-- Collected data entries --
<<<<

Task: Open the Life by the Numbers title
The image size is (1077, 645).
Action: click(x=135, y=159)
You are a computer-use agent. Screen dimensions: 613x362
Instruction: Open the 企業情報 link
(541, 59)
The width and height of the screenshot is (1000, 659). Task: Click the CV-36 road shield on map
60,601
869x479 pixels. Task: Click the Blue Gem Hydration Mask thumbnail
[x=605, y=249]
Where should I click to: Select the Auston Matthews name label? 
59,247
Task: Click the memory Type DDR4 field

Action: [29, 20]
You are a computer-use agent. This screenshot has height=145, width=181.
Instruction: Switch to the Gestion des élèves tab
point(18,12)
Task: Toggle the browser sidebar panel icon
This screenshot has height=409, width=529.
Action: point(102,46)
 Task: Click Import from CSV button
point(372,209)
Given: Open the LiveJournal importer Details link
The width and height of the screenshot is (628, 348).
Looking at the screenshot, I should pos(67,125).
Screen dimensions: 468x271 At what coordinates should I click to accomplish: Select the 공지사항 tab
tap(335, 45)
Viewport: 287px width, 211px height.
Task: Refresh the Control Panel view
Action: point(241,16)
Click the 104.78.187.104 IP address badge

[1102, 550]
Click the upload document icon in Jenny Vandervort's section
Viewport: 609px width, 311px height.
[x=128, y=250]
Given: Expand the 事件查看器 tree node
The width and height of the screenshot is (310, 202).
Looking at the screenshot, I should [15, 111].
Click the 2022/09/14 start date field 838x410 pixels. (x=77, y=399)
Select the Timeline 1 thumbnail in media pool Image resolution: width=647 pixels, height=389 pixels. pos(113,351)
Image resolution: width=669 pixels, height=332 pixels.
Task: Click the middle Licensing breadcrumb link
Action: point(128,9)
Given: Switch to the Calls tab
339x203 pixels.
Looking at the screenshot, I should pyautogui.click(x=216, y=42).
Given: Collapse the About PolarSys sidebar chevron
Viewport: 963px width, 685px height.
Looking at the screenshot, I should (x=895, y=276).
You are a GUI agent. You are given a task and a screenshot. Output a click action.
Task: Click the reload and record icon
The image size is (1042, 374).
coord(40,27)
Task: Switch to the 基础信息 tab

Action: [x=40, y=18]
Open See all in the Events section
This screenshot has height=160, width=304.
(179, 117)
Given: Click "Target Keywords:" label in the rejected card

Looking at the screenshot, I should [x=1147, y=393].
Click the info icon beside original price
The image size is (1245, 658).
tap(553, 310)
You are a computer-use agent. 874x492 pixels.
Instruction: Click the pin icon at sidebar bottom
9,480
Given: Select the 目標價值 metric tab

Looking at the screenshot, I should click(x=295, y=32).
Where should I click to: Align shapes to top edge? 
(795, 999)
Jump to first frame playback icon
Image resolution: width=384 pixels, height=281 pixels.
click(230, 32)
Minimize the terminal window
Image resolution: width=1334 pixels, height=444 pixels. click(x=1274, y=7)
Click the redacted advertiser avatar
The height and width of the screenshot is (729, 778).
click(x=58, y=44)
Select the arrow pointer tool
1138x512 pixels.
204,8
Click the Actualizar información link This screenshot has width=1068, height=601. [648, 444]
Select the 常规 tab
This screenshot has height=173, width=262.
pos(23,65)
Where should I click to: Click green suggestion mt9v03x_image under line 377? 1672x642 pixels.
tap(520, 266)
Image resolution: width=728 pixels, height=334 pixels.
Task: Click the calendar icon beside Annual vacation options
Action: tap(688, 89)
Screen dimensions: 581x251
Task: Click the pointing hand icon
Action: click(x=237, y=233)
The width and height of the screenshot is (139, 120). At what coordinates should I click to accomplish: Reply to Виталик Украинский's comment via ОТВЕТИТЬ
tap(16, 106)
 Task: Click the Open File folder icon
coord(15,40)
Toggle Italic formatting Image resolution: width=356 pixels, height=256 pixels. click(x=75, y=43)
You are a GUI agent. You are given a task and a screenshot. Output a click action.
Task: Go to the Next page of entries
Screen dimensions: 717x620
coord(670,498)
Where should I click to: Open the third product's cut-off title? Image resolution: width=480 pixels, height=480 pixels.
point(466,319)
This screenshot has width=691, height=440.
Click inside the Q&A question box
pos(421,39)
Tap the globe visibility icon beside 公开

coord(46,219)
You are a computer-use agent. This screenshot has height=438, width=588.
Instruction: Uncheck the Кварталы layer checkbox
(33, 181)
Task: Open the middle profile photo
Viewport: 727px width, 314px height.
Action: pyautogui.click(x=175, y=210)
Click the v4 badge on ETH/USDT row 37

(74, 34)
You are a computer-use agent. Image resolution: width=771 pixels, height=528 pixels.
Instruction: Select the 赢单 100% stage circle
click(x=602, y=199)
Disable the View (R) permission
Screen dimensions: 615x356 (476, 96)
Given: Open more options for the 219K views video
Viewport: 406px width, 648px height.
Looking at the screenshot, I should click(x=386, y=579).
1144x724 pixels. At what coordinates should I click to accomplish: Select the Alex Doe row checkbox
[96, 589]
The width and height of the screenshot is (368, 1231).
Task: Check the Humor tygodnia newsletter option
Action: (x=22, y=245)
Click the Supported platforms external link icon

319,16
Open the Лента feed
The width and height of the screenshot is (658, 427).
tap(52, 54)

>>>>

-- Task goal --
From the records above, retype only the lines starting at the line that contains "The width and height of the screenshot is (1000, 659)." and ending at the line that contains "Given: Collapse the", both included.

-- Exercise response --
The width and height of the screenshot is (1000, 659). Task: Click the CV-36 road shield on map
60,601
869x479 pixels. Task: Click the Blue Gem Hydration Mask thumbnail
[x=605, y=249]
Where should I click to: Select the Auston Matthews name label? 
59,247
Task: Click the memory Type DDR4 field

Action: [29, 20]
You are a computer-use agent. This screenshot has height=145, width=181.
Instruction: Switch to the Gestion des élèves tab
point(18,12)
Task: Toggle the browser sidebar panel icon
This screenshot has height=409, width=529.
Action: point(102,46)
 Task: Click Import from CSV button
point(372,209)
Given: Open the LiveJournal importer Details link
The width and height of the screenshot is (628, 348).
Looking at the screenshot, I should pos(67,125).
Screen dimensions: 468x271 At what coordinates should I click to accomplish: Select the 공지사항 tab
tap(335, 45)
Viewport: 287px width, 211px height.
Task: Refresh the Control Panel view
Action: point(241,16)
Click the 104.78.187.104 IP address badge

[1102, 550]
Click the upload document icon in Jenny Vandervort's section
Viewport: 609px width, 311px height.
[x=128, y=250]
Given: Expand the 事件查看器 tree node
The width and height of the screenshot is (310, 202).
Looking at the screenshot, I should [15, 111].
Click the 2022/09/14 start date field 838x410 pixels. (x=77, y=399)
Select the Timeline 1 thumbnail in media pool Image resolution: width=647 pixels, height=389 pixels. pos(113,351)
Image resolution: width=669 pixels, height=332 pixels.
Task: Click the middle Licensing breadcrumb link
Action: point(128,9)
Given: Switch to the Calls tab
339x203 pixels.
Looking at the screenshot, I should pyautogui.click(x=216, y=42).
Given: Collapse the About PolarSys sidebar chevron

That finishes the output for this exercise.